New York – Cominciamo dalla fine: questa storia dovrebbe far riflettere chi crede che dovremmo rassegnarci placidamente a far cullare le nostre opinioni dagli algoritmi delle grandi compagnie del Web, poiché si tratta di un esempio lampante di come vengano utlizzati per manipolarci. Ma veniamo ai fatti. Due giorni fa il sito di Project Veritas – associazione che fa capo a James O’Keefe – ha pubblicato un video che riprende un’importante dirigente di Google, Jen Gennai, dire che «nel 2016 siamo stati tutti fottuti: noi, la gente, i giornali.

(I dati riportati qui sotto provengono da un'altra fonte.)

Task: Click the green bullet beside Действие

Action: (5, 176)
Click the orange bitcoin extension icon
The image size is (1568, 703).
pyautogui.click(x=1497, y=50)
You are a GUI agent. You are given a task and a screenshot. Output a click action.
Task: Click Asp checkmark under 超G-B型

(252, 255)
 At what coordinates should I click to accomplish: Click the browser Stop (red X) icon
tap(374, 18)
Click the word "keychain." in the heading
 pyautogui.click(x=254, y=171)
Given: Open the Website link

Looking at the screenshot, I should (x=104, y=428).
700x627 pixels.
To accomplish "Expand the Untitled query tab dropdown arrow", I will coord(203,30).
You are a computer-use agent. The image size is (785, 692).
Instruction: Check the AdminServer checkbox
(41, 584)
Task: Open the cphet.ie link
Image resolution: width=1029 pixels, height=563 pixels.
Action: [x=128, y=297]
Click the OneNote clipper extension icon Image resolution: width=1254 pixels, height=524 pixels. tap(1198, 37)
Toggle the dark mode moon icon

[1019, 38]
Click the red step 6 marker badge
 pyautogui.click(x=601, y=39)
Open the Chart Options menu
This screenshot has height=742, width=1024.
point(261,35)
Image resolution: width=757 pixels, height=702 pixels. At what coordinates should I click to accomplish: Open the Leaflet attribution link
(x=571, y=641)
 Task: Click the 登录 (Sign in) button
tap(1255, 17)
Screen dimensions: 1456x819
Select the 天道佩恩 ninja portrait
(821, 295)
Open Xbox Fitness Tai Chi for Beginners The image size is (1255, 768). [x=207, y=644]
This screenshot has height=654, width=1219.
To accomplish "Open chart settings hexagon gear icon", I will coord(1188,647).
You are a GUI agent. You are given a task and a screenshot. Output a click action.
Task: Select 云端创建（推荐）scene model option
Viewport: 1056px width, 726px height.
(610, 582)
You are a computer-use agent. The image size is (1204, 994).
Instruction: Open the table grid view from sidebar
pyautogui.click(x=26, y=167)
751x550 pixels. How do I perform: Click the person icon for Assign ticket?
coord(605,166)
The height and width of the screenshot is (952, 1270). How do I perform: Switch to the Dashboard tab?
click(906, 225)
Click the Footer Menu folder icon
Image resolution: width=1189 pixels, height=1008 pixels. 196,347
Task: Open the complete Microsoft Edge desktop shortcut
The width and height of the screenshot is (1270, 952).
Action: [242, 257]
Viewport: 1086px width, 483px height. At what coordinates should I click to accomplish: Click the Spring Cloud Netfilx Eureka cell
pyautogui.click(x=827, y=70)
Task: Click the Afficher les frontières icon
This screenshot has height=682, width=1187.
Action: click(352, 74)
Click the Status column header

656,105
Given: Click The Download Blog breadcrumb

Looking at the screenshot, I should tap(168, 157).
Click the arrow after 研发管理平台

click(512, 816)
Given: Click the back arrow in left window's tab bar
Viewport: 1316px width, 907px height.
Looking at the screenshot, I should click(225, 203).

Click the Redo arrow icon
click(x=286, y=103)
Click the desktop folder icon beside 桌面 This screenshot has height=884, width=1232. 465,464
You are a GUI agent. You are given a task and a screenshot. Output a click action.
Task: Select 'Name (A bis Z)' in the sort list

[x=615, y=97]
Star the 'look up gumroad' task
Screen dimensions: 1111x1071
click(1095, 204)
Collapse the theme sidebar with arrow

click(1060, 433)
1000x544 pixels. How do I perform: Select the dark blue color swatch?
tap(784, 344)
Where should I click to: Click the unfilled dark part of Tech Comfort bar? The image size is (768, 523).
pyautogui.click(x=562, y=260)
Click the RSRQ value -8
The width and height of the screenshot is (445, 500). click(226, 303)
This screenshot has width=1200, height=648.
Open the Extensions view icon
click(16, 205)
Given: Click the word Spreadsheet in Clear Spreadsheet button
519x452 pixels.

Tutti fregati» e che, quindi, «stiamo lavorando sui nostri algoritmi per evitare che Trump possa essere confermato».
Ora, è evidente che trattandosi dell’odiato Trump praticamente nessuno si stia stracciando le vesti e che, al contrario, molti di quelli che tre anni fa persero la faccia perché spergiuravano che avrebbe vinto la Clinton, si staranno fregando le mani. Peccato che, pur di veder soccombere il loro acerrimo nemico, quello che loro considerano un errore della storia, non si rendono conto che stanno sostenendo quello stesso sistema che ha letteralmente demolito il mondo dell’editoria. Cioè il loro.
Chi di algoritmo ferisce di algoritmo perisce, verrebbe da dire.
«Altro che Putin, sono Google e Facebook a manipolare le elezioni», ha dichiarato Trump nel corso di un’intervista a Fox News, non escludendo che «gli Stati Uniti faranno loro causa». Se queste sono le premesse, chi pensava di aver già visto tutto con la campagna elettorale del 2016, dovrà presto ricredersi. Rock’n’roll!